Thursday, January 1, 2015
 

Nine weeks from order to PPAP for seven new automotive-stamping dies—that’s the reality of the market faced by metal stamper/tool and die house Automation Tool & Die (ATD), Brunswick (Cleveland), OH. So says ATD co-owner and president Bill Bennett, setting the stage for a metalforming-technology evolution underway at the company.

ATD outfitted its new coil line, which delivers material to a new servo press, with two complete and independent line-control stations, one at each end of the line. This saves operator steps and makes the setup process as efficient as possible.
ATD outfitted its new coil line, which delivers material to a new servo press, with two complete and independent line-control stations, one at each end of the line. This saves operator steps and makes the setup process as efficient as possible.
“Constricted lead times coupled with the trend toward tighter tolerances means we have to perform more monitoring in the pressroom, pay closer attention to how we build our tools, and—ultimately—invest in new manufacturing technology to continuously improve our capabilities,” says Bennett. “We need the best, most flexible and automated equipment.”

Lately, the drive to leverage technology has seen the firm invest in value-added activities, including its first foray (early in 2014)) into automated projection welding. Also it plans to, early in 2015, bring robots online to automate a two-press stamping cell that also includes a tapping station.

The Perfect Feed Line for a New Servo Press

Making the most direct impact right now, however, on productivity and quality at AT&D is a new progressive-die press line acquired early in 2014. It features an Aida 330-ton servo press outfitted with a Wintriss Servo Pac 2 Servo control, and a fully automated and robust Dallas Industries feed line engineered to handle nearly every job AT&D can throw at it. Traditionally known for stamping automotive bracketry and mounts, as well as parts for industrial hose reels and hardware, AT&D typically stamps mild and high-strength steels from 0.030 to 0.40 in. thick.

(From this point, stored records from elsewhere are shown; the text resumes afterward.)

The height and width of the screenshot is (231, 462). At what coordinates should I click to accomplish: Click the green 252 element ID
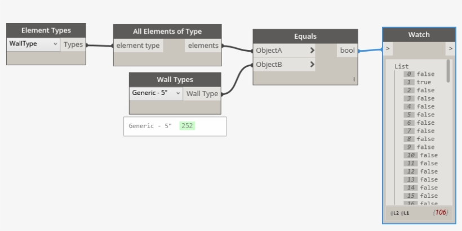tap(187, 126)
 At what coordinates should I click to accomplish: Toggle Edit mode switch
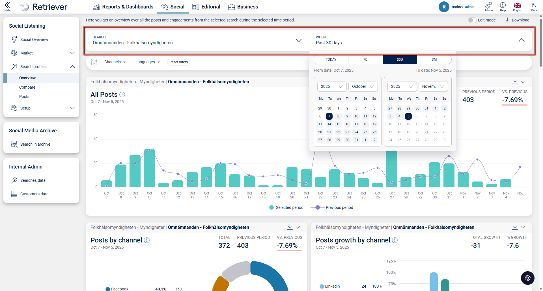pyautogui.click(x=472, y=20)
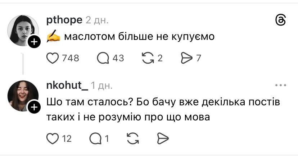Viewport: 298px width, 156px height.
Task: Open the pthope username link
Action: click(x=64, y=20)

“Early in 2013, when we knew we needed to add press capacity to the shop,” Bennett recalls, “we decided that servo-press technology was the best way for us to be able to cover such a wide range of material thickness. And, we had to be prepared to take on more of the higher-strength steel projects that we were quoting.

“Then, to ensure that we could consistently use the new press line to straighten and feed thicker and higher-strength steels,” Bennett emphasizes, “we focused on adding the most robust feed line we could find, to consistently remove any and all coil set.

“We want the tool to be the limiting factor on our projects,” Bennett concludes, “not the feed line and not the press.”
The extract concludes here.